■ TEXTO DEL DOCUMENTO:
I. Nuevas instituciones para la gestión democrática

Al menos siete nuevas instituciones políticas se han construido en México desde el año 2000 con el propósito explícito de combatir las prácticas discrecionales, la ineficacia y la corrupción. Estas son la Auditoría Superior de la Federación (ASF), en el año 2000; el Instituto Federal de Transparencia y Acceso a la información (IFAI), en 2002; el Servicio Profesional de Carrera, en 2003; el Consejo Nacional para la Evaluación de la Política Social (Coneval), en 2003; el nuevo Instituto Nacional (autónomo) de Estadística y Geografía (INEGI), en 2008; el Sistema de Evaluación del Desempeño (SED) en 2008, y el Sistema Nacional de Archivos en 2012.

■ TAREAS:
a) Responde según el texto sobre las instituciones mexicanas:
(i) ¿Cuántas nuevas instituciones políticas, como mínimo, se han construido en México desde el año 2000?
(ii) ¿En qué año se creó el Instituto Federal de Transparencia y Acceso a la información?
(iii) ¿En qué año se creó el Sistema Nacional de Archivos?
b) Por favor, traduce al inglés esta oración del texto sobre las instituciones mexicanas: "Al menos siete nuevas instituciones políticas se han construido en México desde el año 2000 con el propósito explícito de combatir las prácticas discrecionales, la ineficacia y la corrupción."
c) Copia el fragmento del texto sobre las instituciones mexicanas que va desde "Al menos siete" hasta "Archivos en 2012.", ambos incluidos, y reemplaza "México" por "el país".
Para responder, usa únicamente el texto sobre las instituciones mexicanas.

Registros de localización de palabras y elementos:
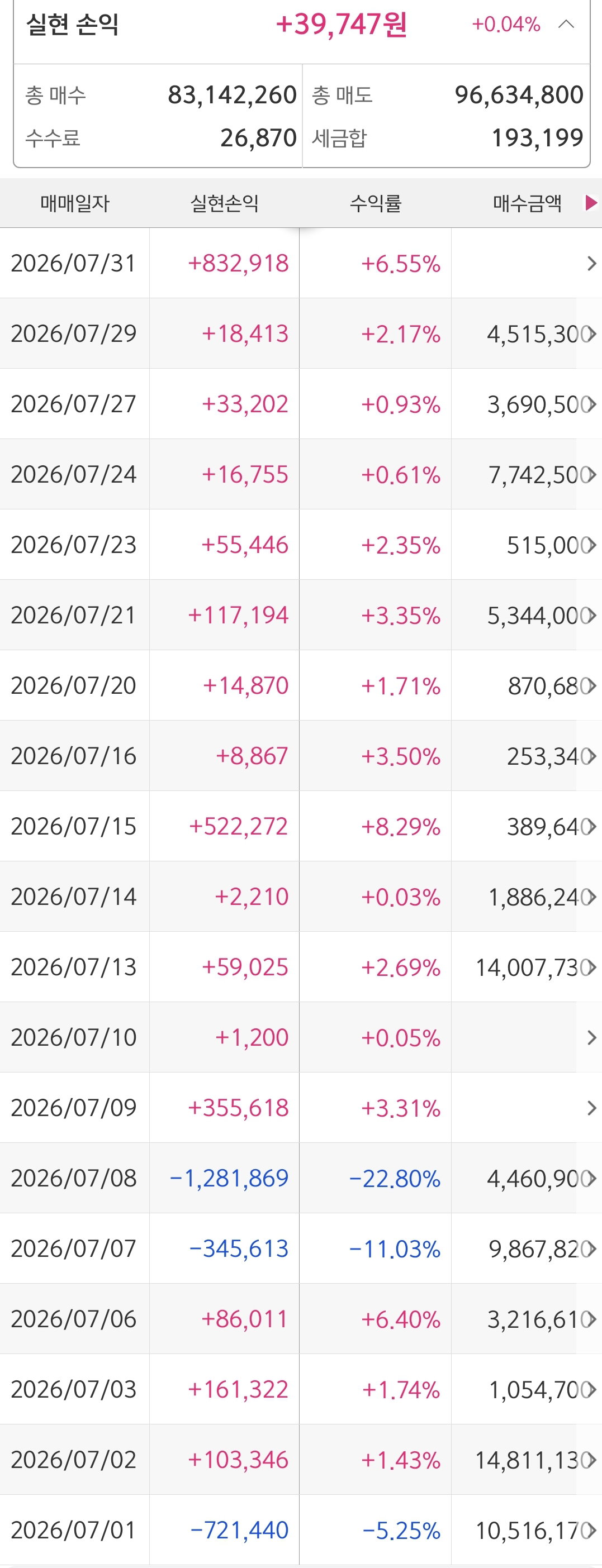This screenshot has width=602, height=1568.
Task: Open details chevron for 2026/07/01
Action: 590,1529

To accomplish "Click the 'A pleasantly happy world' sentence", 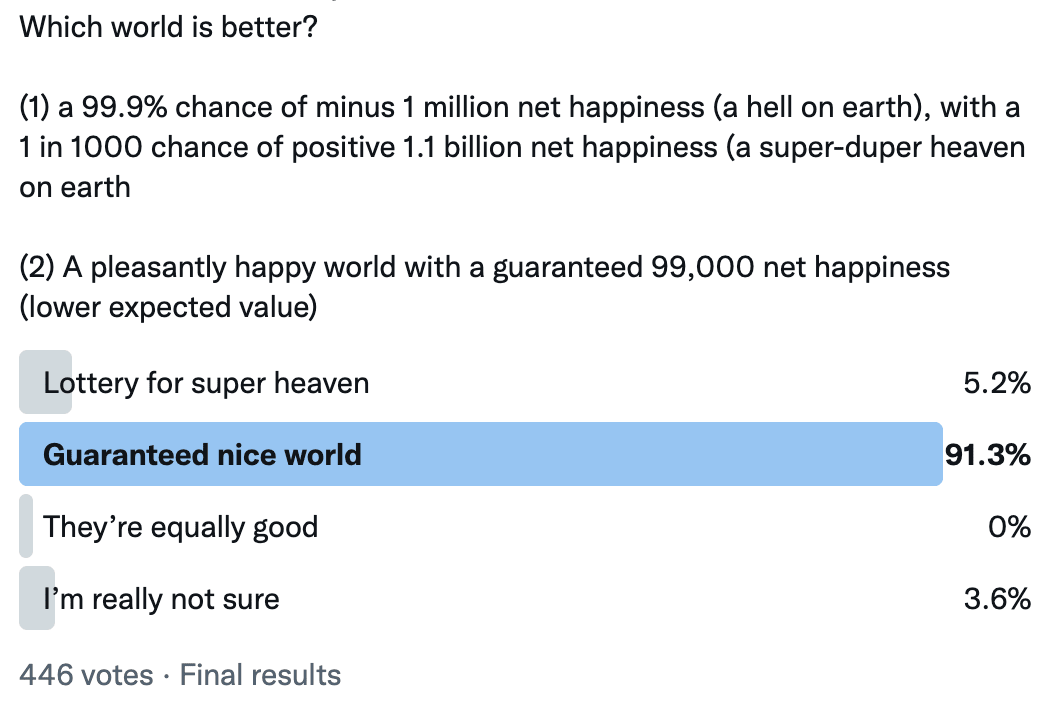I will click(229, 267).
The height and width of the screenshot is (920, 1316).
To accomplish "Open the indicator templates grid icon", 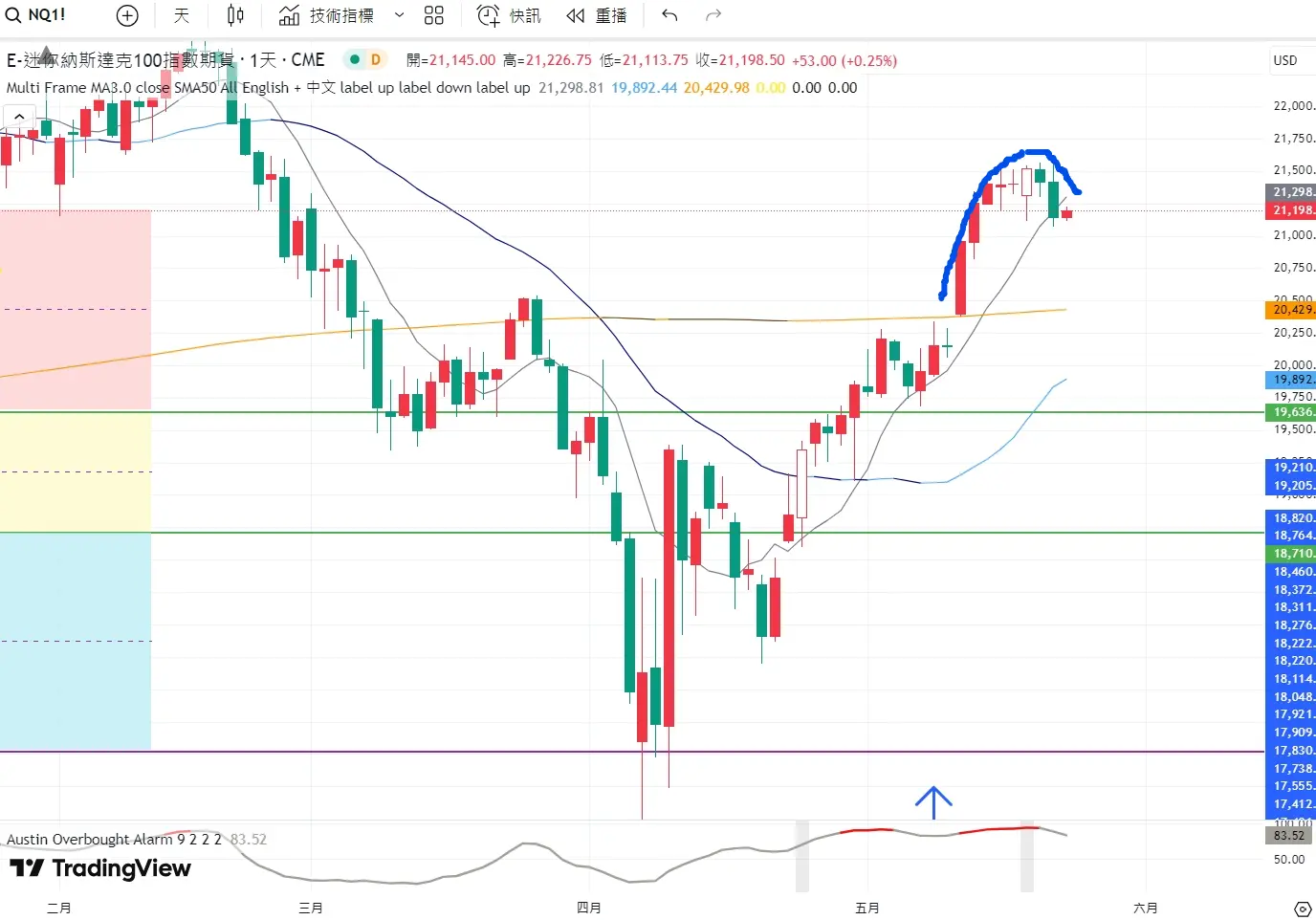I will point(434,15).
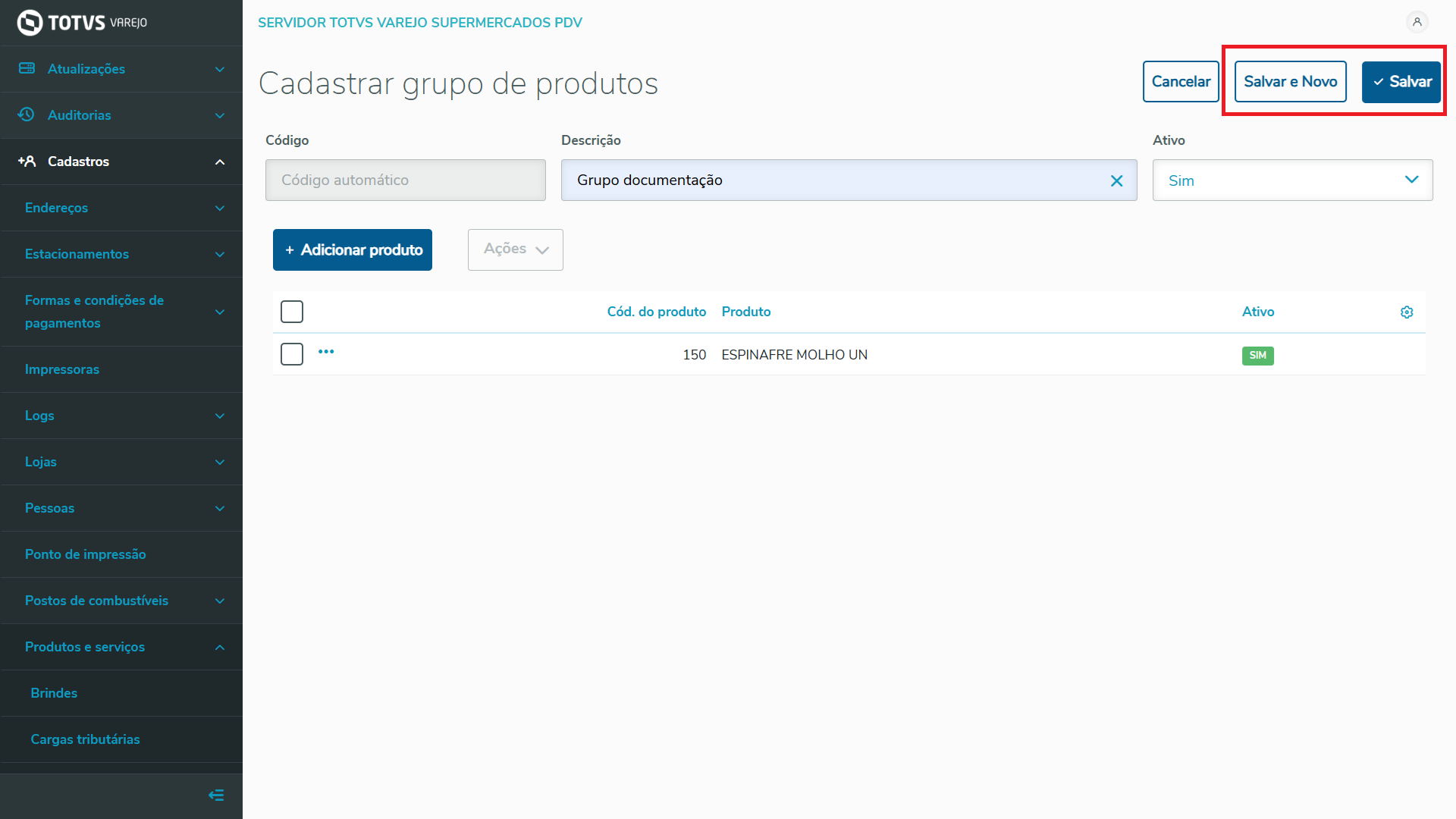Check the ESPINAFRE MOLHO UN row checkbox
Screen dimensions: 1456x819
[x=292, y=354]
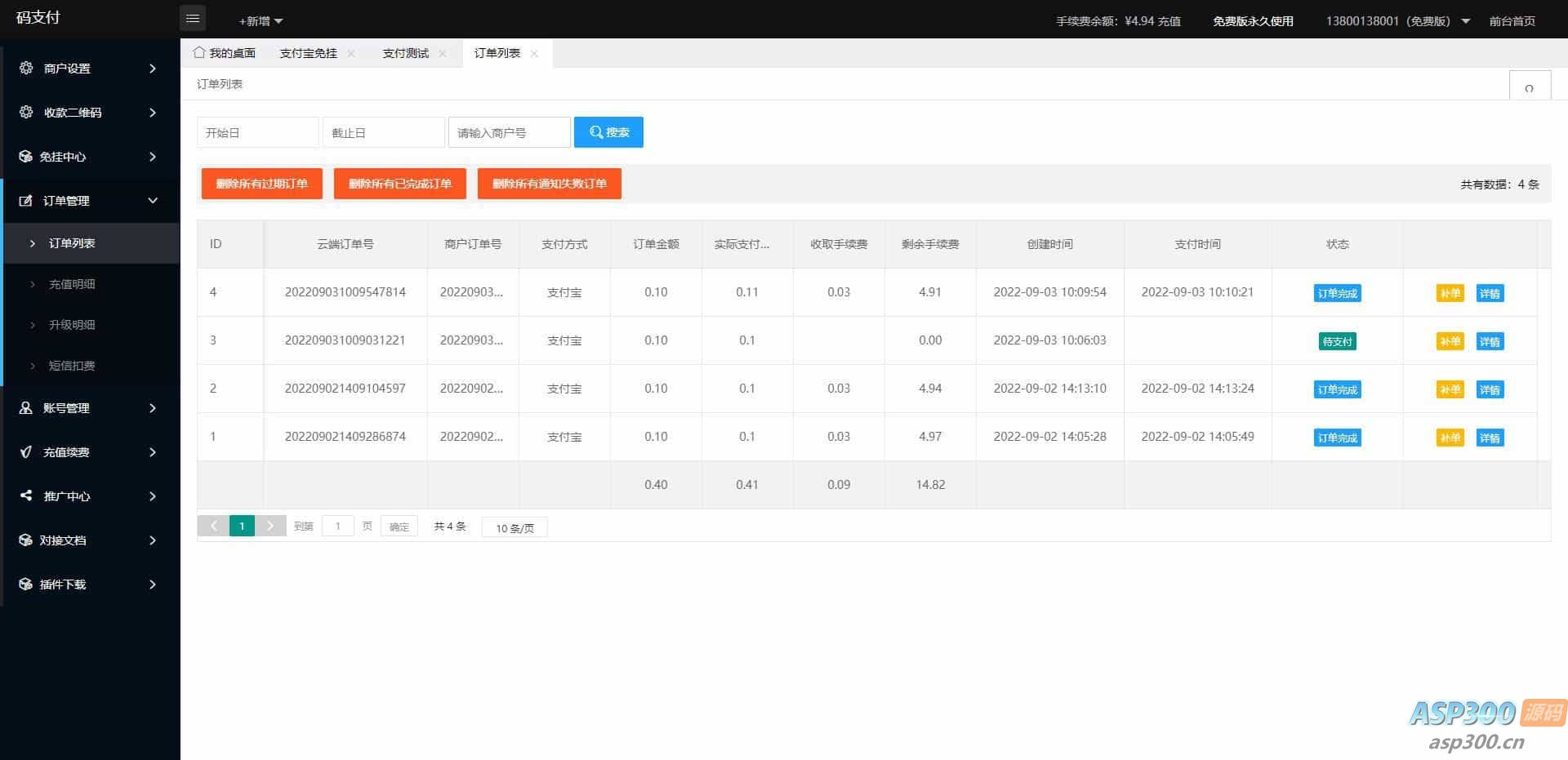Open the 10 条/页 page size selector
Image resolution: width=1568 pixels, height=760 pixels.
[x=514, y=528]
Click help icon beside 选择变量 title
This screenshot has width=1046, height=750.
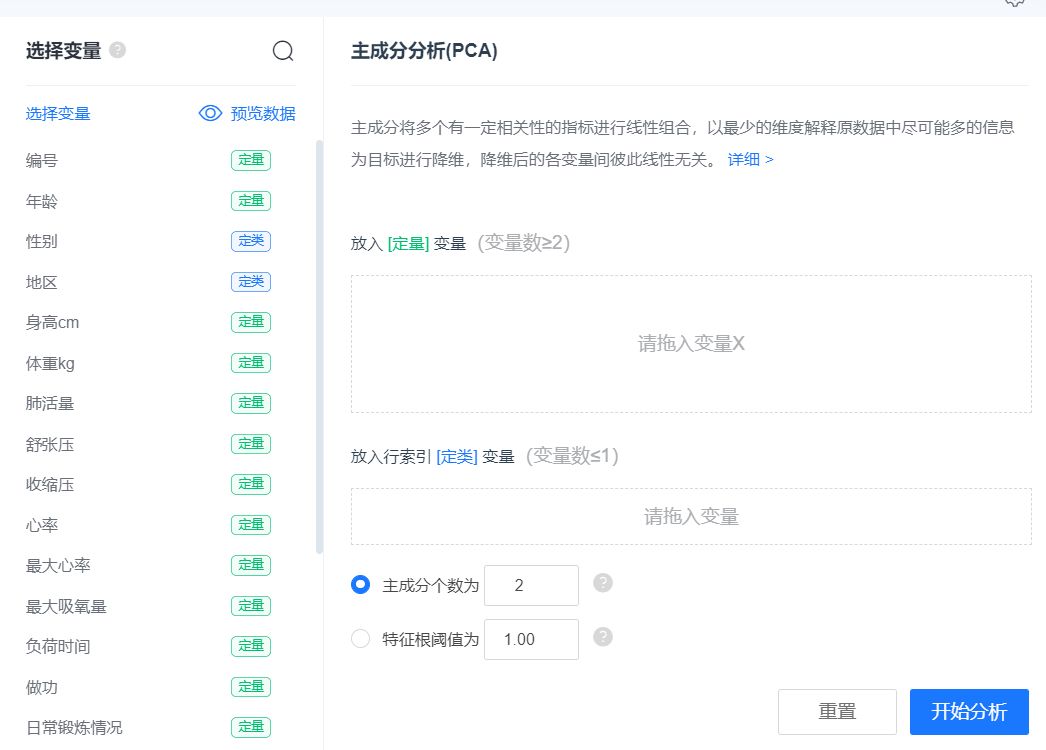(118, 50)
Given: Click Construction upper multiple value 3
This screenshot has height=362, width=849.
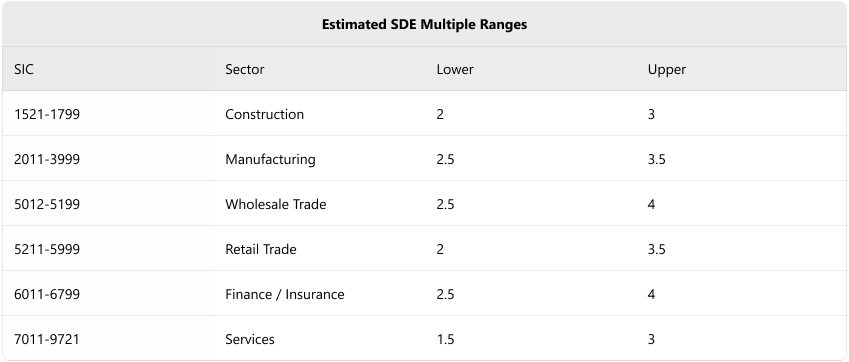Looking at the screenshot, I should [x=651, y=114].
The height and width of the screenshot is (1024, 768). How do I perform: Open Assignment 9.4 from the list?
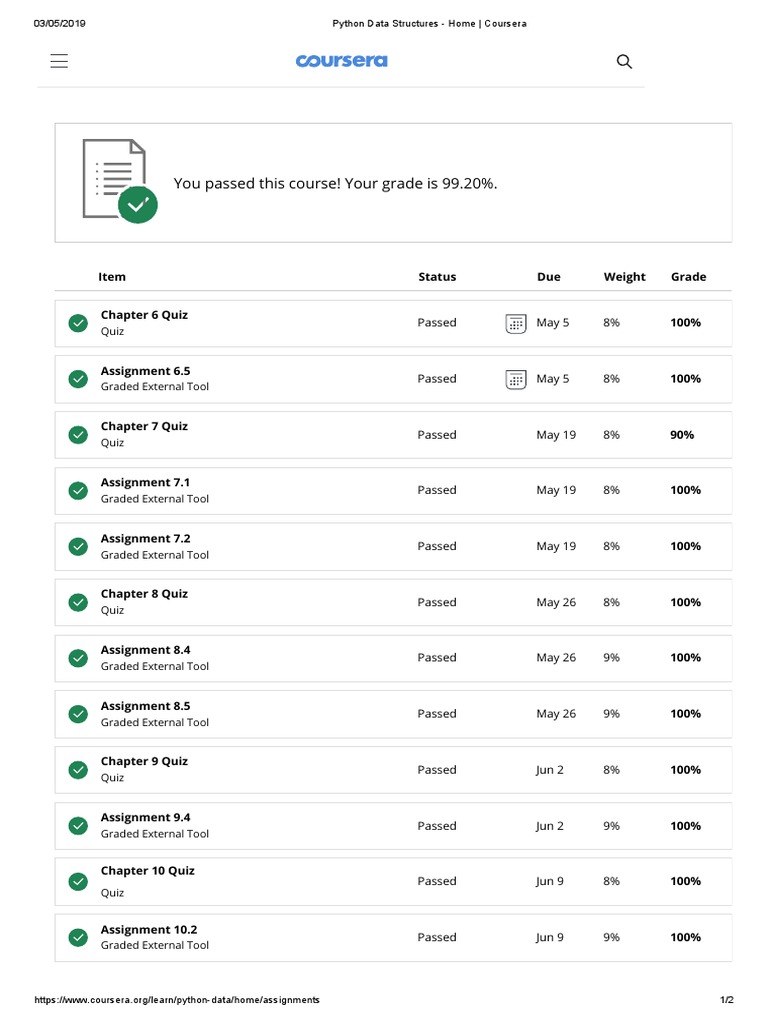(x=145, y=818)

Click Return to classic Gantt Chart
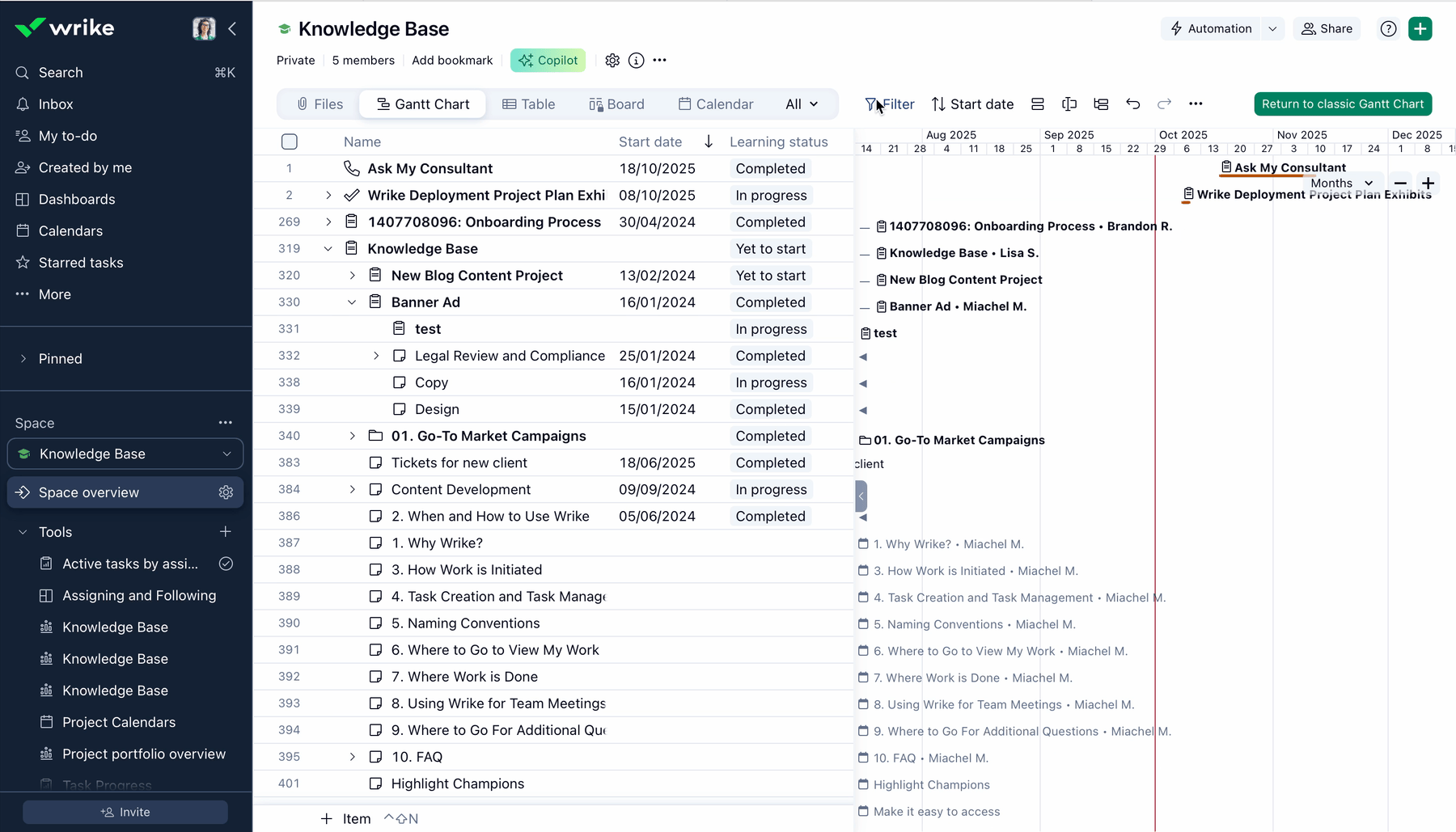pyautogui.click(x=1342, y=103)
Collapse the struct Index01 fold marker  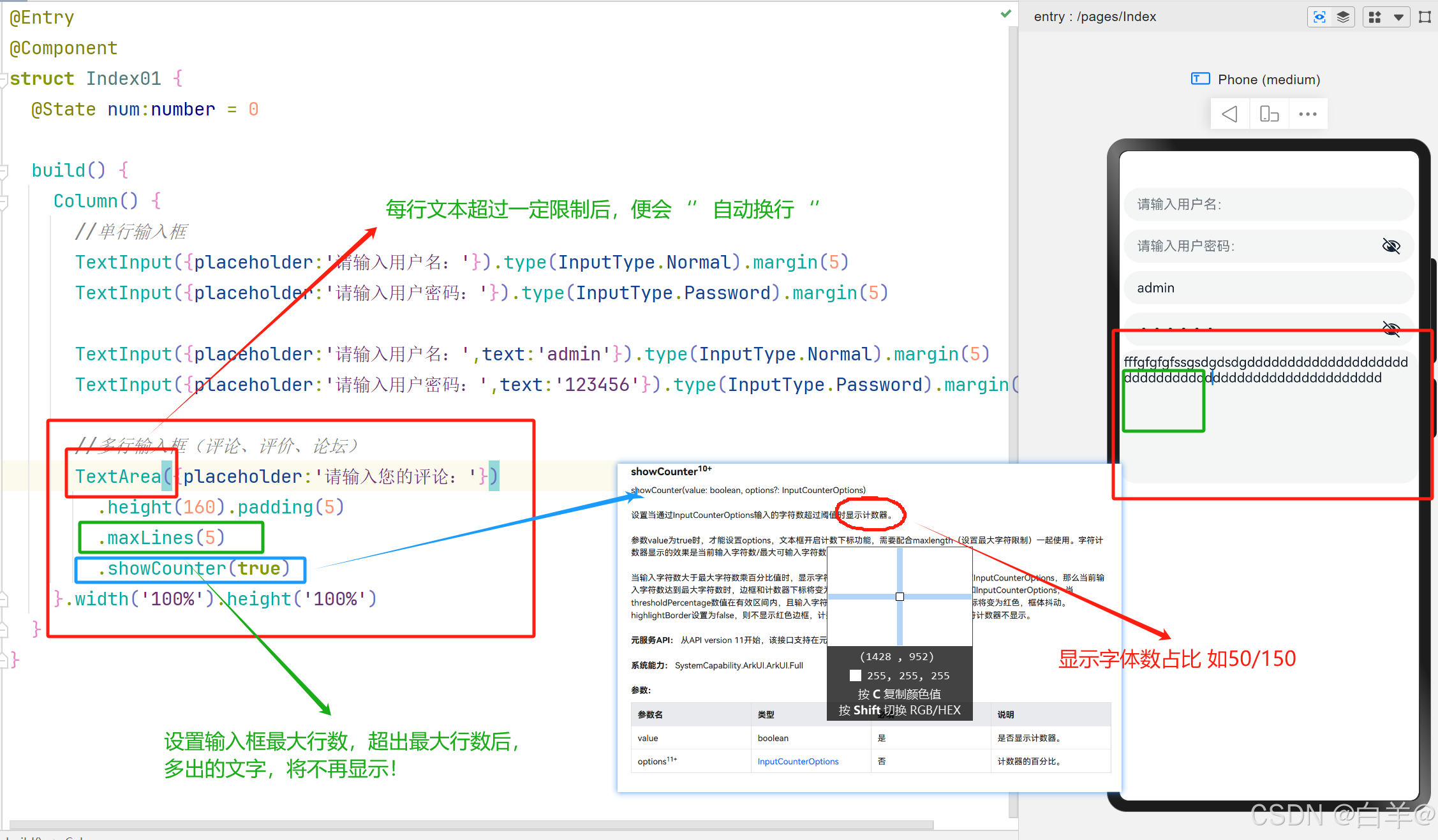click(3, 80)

■ SOLUCIONES EN ORDEN:
a)
(i) Al menos siete.
(ii) En 2002.
(iii) En 2012.

b) At least seven new political institutions have been built in Mexico since 2000 with the explicit purpose of combating discretionary practices, inefficiency, and corruption.

c)
Al menos siete nuevas instituciones políticas se han construido en el país desde el año 2000 con el propósito explícito de combatir las prácticas discrecionales, la ineficacia y la corrupción. Estas son la Auditoría Superior de la Federación (ASF), en el año 2000; el Instituto Federal de Transparencia y Acceso a la información (IFAI), en 2002; el Servicio Profesional de Carrera, en 2003; el Consejo Nacional para la Evaluación de la Política Social (Coneval), en 2003; el nuevo Instituto Nacional (autónomo) de Estadística y Geografía (INEGI), en 2008; el Sistema de Evaluación del Desempeño (SED) en 2008, y el Sistema Nacional de Archivos en 2012.